===== Exercise material =====
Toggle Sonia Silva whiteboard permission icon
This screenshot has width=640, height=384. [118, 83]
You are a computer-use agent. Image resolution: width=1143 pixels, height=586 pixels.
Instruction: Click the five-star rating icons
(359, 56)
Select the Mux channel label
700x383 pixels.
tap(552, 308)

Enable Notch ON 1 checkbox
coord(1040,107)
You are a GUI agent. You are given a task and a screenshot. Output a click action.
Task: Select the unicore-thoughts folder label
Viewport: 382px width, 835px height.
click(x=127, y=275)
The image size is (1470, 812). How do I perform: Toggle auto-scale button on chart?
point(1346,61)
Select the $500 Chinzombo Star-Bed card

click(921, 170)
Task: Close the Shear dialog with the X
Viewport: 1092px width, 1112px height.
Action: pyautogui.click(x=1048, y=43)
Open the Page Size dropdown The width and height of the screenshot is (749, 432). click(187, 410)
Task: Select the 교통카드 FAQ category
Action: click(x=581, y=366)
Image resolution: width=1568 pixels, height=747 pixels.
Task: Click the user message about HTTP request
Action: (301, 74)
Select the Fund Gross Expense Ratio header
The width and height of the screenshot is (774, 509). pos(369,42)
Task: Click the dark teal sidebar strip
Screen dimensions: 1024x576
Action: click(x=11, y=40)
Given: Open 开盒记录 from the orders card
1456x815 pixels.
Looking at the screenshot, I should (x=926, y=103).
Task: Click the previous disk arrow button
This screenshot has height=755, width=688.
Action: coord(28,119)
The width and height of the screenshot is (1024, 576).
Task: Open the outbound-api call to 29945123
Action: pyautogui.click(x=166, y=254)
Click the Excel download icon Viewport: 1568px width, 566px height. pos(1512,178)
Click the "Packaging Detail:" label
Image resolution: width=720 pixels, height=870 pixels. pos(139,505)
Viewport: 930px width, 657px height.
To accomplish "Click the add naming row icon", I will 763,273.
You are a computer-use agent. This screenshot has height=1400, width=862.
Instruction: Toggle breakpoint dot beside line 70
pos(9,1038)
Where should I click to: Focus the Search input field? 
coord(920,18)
=====
> [Problem to solve]
Can you duplicate the rows above, everything from the very first line down to the line containing "coord(1040,107)", with both of those lines included?

> [Complete response]
Toggle Sonia Silva whiteboard permission icon
This screenshot has width=640, height=384. [118, 83]
You are a computer-use agent. Image resolution: width=1143 pixels, height=586 pixels.
Instruction: Click the five-star rating icons
(359, 56)
Select the Mux channel label
700x383 pixels.
tap(552, 308)

Enable Notch ON 1 checkbox
coord(1040,107)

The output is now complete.